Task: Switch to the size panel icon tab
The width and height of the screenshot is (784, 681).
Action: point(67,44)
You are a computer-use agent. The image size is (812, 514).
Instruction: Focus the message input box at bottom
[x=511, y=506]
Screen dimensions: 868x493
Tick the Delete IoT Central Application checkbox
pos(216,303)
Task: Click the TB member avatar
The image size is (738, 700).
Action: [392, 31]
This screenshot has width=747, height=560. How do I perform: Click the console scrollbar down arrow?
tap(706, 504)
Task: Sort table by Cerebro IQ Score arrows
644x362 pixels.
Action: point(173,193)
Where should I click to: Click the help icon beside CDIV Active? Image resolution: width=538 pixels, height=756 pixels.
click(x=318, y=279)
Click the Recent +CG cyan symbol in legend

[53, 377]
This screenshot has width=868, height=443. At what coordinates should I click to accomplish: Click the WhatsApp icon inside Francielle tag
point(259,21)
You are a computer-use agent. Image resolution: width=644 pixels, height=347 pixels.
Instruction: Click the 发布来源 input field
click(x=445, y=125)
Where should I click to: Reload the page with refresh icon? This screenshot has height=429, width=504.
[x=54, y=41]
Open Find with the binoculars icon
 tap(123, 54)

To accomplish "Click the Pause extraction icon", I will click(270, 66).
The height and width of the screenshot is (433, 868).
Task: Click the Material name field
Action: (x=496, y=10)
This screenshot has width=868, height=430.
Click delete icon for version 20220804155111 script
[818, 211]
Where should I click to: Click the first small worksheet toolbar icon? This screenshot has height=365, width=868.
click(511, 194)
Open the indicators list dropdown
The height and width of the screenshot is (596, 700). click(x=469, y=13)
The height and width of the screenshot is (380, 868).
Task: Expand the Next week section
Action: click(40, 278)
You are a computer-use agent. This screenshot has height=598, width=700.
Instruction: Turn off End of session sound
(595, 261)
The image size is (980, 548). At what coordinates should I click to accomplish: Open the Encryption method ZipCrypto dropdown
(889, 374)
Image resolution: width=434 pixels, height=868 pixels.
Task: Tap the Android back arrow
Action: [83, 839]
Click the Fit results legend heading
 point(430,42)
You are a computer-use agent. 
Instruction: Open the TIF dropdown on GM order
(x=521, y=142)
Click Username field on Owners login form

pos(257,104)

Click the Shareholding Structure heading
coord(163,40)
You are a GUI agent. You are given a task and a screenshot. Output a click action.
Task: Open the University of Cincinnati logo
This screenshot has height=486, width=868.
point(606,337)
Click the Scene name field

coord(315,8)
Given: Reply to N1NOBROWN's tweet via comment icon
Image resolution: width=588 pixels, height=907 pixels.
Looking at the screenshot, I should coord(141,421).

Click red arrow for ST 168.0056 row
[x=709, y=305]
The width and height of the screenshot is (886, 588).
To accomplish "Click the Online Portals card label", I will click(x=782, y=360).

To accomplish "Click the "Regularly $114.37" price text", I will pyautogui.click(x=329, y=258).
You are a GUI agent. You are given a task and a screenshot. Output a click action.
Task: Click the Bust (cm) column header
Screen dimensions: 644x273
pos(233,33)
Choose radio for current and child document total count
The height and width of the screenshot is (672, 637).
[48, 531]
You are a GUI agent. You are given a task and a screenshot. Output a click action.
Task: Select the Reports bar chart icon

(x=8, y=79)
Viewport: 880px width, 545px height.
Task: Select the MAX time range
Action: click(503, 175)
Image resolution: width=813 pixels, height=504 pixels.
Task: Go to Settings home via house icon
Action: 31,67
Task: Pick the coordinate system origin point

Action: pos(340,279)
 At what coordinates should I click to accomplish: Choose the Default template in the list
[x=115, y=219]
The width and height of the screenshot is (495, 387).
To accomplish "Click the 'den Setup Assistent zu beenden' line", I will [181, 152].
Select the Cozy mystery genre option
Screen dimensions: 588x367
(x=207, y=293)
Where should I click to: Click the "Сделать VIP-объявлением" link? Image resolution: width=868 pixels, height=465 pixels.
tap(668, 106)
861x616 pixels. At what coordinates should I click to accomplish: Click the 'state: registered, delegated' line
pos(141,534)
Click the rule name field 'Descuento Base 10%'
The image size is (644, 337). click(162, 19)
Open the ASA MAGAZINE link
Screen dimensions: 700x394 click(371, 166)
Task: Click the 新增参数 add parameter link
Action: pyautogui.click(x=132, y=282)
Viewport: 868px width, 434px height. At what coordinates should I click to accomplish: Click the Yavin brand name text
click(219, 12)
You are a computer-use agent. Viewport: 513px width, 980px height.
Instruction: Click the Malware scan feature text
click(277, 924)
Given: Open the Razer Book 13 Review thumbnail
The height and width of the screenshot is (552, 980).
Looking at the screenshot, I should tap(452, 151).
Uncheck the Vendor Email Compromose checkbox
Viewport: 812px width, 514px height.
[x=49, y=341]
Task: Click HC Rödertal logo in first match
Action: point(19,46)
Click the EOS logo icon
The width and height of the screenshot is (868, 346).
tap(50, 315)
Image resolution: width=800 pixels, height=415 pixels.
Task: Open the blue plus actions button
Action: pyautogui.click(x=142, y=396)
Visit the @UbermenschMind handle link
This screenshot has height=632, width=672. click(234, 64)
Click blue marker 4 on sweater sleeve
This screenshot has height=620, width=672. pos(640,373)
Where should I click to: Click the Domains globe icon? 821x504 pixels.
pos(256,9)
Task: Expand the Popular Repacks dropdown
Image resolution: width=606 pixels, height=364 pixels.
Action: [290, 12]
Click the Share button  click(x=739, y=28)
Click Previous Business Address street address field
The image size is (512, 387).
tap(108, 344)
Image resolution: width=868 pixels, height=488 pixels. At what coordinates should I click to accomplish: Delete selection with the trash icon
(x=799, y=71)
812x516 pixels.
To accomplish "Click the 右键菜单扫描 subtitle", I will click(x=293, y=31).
○ ○ ○ ○ ○
[Problem requirements]:
The whole listing above is to be copied exactly.

[Finished exercise]:
Task: Switch to the size panel icon tab
The width and height of the screenshot is (784, 681).
Action: point(67,44)
You are a computer-use agent. The image size is (812, 514).
Instruction: Focus the message input box at bottom
[x=511, y=506]
Screen dimensions: 868x493
Tick the Delete IoT Central Application checkbox
pos(216,303)
Task: Click the TB member avatar
The image size is (738, 700).
Action: [392, 31]
This screenshot has width=747, height=560. How do I perform: Click the console scrollbar down arrow?
tap(706, 504)
Task: Sort table by Cerebro IQ Score arrows
644x362 pixels.
Action: point(173,193)
Where should I click to: Click the help icon beside CDIV Active? Image resolution: width=538 pixels, height=756 pixels.
click(x=318, y=279)
Click the Recent +CG cyan symbol in legend

[53, 377]
This screenshot has width=868, height=443. At what coordinates should I click to accomplish: Click the WhatsApp icon inside Francielle tag
point(259,21)
You are a computer-use agent. Image resolution: width=644 pixels, height=347 pixels.
Instruction: Click the 发布来源 input field
click(x=445, y=125)
Where should I click to: Reload the page with refresh icon? This screenshot has height=429, width=504.
[x=54, y=41]
Open Find with the binoculars icon
 tap(123, 54)

To accomplish "Click the Pause extraction icon", I will click(270, 66).
The height and width of the screenshot is (433, 868).
Task: Click the Material name field
Action: (x=496, y=10)
This screenshot has width=868, height=430.
Click delete icon for version 20220804155111 script
[818, 211]
Where should I click to: Click the first small worksheet toolbar icon? This screenshot has height=365, width=868.
click(511, 194)
Open the indicators list dropdown
The height and width of the screenshot is (596, 700). click(x=469, y=13)
The height and width of the screenshot is (380, 868).
Task: Expand the Next week section
Action: click(40, 278)
You are a computer-use agent. This screenshot has height=598, width=700.
Instruction: Turn off End of session sound
(595, 261)
The image size is (980, 548). At what coordinates should I click to accomplish: Open the Encryption method ZipCrypto dropdown
(889, 374)
Image resolution: width=434 pixels, height=868 pixels.
Task: Tap the Android back arrow
Action: [83, 839]
Click the Fit results legend heading
 point(430,42)
You are a computer-use agent. 
Instruction: Open the TIF dropdown on GM order
(x=521, y=142)
Click Username field on Owners login form

pos(257,104)

Click the Shareholding Structure heading
coord(163,40)
You are a GUI agent. You are given a task and a screenshot. Output a click action.
Task: Open the University of Cincinnati logo
This screenshot has height=486, width=868.
point(606,337)
Click the Scene name field

coord(315,8)
Given: Reply to N1NOBROWN's tweet via comment icon
Image resolution: width=588 pixels, height=907 pixels.
Looking at the screenshot, I should coord(141,421).

Click red arrow for ST 168.0056 row
[x=709, y=305]
The width and height of the screenshot is (886, 588).
To accomplish "Click the Online Portals card label", I will click(x=782, y=360).

To accomplish "Click the "Regularly $114.37" price text", I will pyautogui.click(x=329, y=258).
You are a GUI agent. You are given a task and a screenshot. Output a click action.
Task: Click the Bust (cm) column header
Screen dimensions: 644x273
pos(233,33)
Choose radio for current and child document total count
The height and width of the screenshot is (672, 637).
[48, 531]
You are a GUI agent. You are given a task and a screenshot. Output a click action.
Task: Select the Reports bar chart icon

(x=8, y=79)
Viewport: 880px width, 545px height.
Task: Select the MAX time range
Action: click(503, 175)
Image resolution: width=813 pixels, height=504 pixels.
Task: Go to Settings home via house icon
Action: 31,67
Task: Pick the coordinate system origin point

Action: pos(340,279)
 At what coordinates should I click to accomplish: Choose the Default template in the list
[x=115, y=219]
The width and height of the screenshot is (495, 387).
To accomplish "Click the 'den Setup Assistent zu beenden' line", I will [181, 152].
Select the Cozy mystery genre option
Screen dimensions: 588x367
(x=207, y=293)
Where should I click to: Click the "Сделать VIP-объявлением" link? Image resolution: width=868 pixels, height=465 pixels.
tap(668, 106)
861x616 pixels. At what coordinates should I click to accomplish: Click the 'state: registered, delegated' line
pos(141,534)
Click the rule name field 'Descuento Base 10%'
The image size is (644, 337). click(162, 19)
Open the ASA MAGAZINE link
Screen dimensions: 700x394 click(371, 166)
Task: Click the 新增参数 add parameter link
Action: pyautogui.click(x=132, y=282)
Viewport: 868px width, 434px height. At what coordinates should I click to accomplish: Click the Yavin brand name text
click(219, 12)
You are a computer-use agent. Viewport: 513px width, 980px height.
Instruction: Click the Malware scan feature text
click(277, 924)
Given: Open the Razer Book 13 Review thumbnail
The height and width of the screenshot is (552, 980).
Looking at the screenshot, I should tap(452, 151).
Uncheck the Vendor Email Compromose checkbox
Viewport: 812px width, 514px height.
[x=49, y=341]
Task: Click HC Rödertal logo in first match
Action: point(19,46)
Click the EOS logo icon
The width and height of the screenshot is (868, 346).
tap(50, 315)
Image resolution: width=800 pixels, height=415 pixels.
Task: Open the blue plus actions button
Action: pyautogui.click(x=142, y=396)
Visit the @UbermenschMind handle link
This screenshot has height=632, width=672. click(234, 64)
Click blue marker 4 on sweater sleeve
This screenshot has height=620, width=672. pos(640,373)
Where should I click to: Click the Domains globe icon? 821x504 pixels.
pos(256,9)
Task: Expand the Popular Repacks dropdown
Image resolution: width=606 pixels, height=364 pixels.
Action: [290, 12]
Click the Share button  click(x=739, y=28)
Click Previous Business Address street address field
The image size is (512, 387).
tap(108, 344)
Image resolution: width=868 pixels, height=488 pixels. At what coordinates should I click to accomplish: Delete selection with the trash icon
(x=799, y=71)
812x516 pixels.
To accomplish "Click the 右键菜单扫描 subtitle", I will click(x=293, y=31).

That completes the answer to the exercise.